→ **What is needed**
Nothing in the entries below may be altered; print them as they stand.

Collected data:

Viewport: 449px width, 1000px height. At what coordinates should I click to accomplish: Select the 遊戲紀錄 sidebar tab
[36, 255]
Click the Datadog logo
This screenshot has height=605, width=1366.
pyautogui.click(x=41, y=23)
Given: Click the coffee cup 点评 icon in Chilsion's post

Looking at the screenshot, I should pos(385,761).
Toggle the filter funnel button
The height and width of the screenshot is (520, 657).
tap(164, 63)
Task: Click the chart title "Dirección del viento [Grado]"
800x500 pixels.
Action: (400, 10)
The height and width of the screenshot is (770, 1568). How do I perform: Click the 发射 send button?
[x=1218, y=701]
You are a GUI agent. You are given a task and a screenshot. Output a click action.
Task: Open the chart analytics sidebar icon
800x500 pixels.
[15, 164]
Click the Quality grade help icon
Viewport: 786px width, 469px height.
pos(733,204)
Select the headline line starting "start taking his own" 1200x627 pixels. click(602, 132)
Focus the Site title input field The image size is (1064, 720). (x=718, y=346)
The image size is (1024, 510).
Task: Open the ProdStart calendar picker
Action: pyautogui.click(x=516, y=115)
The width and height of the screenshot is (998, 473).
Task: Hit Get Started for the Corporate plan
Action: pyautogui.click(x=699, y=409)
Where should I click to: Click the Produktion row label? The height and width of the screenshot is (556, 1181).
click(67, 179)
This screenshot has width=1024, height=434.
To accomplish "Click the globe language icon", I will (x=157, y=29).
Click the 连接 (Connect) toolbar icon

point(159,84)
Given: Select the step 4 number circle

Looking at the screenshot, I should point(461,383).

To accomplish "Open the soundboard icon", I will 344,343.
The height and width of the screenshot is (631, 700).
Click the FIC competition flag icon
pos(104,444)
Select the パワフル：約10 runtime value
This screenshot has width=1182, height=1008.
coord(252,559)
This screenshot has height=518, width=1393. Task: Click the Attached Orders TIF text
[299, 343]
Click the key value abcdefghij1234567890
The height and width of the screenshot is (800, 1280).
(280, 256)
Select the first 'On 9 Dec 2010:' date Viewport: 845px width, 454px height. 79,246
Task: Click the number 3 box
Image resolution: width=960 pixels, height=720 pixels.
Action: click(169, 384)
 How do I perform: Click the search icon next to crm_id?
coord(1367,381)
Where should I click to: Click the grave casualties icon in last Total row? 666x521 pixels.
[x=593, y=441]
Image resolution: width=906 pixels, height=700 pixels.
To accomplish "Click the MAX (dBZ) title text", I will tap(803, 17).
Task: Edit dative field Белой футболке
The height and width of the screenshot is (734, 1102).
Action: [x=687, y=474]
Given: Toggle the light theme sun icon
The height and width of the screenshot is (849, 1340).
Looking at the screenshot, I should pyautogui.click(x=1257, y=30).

→ **Output**
Viewport: 449px width, 1000px height. At what coordinates should I click to accomplish: Select the 遊戲紀錄 sidebar tab
[36, 255]
Click the Datadog logo
This screenshot has height=605, width=1366.
pyautogui.click(x=41, y=23)
Given: Click the coffee cup 点评 icon in Chilsion's post

Looking at the screenshot, I should pos(385,761).
Toggle the filter funnel button
The height and width of the screenshot is (520, 657).
tap(164, 63)
Task: Click the chart title "Dirección del viento [Grado]"
800x500 pixels.
Action: (400, 10)
The height and width of the screenshot is (770, 1568). How do I perform: Click the 发射 send button?
[x=1218, y=701]
You are a GUI agent. You are given a task and a screenshot. Output a click action.
Task: Open the chart analytics sidebar icon
800x500 pixels.
[15, 164]
Click the Quality grade help icon
Viewport: 786px width, 469px height.
pos(733,204)
Select the headline line starting "start taking his own" 1200x627 pixels. click(602, 132)
Focus the Site title input field The image size is (1064, 720). (x=718, y=346)
The image size is (1024, 510).
Task: Open the ProdStart calendar picker
Action: pyautogui.click(x=516, y=115)
The width and height of the screenshot is (998, 473).
Task: Hit Get Started for the Corporate plan
Action: pyautogui.click(x=699, y=409)
Where should I click to: Click the Produktion row label? The height and width of the screenshot is (556, 1181).
click(67, 179)
This screenshot has width=1024, height=434.
To accomplish "Click the globe language icon", I will (x=157, y=29).
Click the 连接 (Connect) toolbar icon

point(159,84)
Given: Select the step 4 number circle

Looking at the screenshot, I should point(461,383).

To accomplish "Open the soundboard icon", I will 344,343.
The height and width of the screenshot is (631, 700).
Click the FIC competition flag icon
pos(104,444)
Select the パワフル：約10 runtime value
This screenshot has width=1182, height=1008.
coord(252,559)
This screenshot has height=518, width=1393. Task: Click the Attached Orders TIF text
[299, 343]
Click the key value abcdefghij1234567890
The height and width of the screenshot is (800, 1280).
(280, 256)
Select the first 'On 9 Dec 2010:' date Viewport: 845px width, 454px height. 79,246
Task: Click the number 3 box
Image resolution: width=960 pixels, height=720 pixels.
Action: click(169, 384)
 How do I perform: Click the search icon next to crm_id?
coord(1367,381)
Where should I click to: Click the grave casualties icon in last Total row? 666x521 pixels.
[x=593, y=441]
Image resolution: width=906 pixels, height=700 pixels.
To accomplish "Click the MAX (dBZ) title text", I will tap(803, 17).
Task: Edit dative field Белой футболке
The height and width of the screenshot is (734, 1102).
Action: [x=687, y=474]
Given: Toggle the light theme sun icon
The height and width of the screenshot is (849, 1340).
Looking at the screenshot, I should pyautogui.click(x=1257, y=30).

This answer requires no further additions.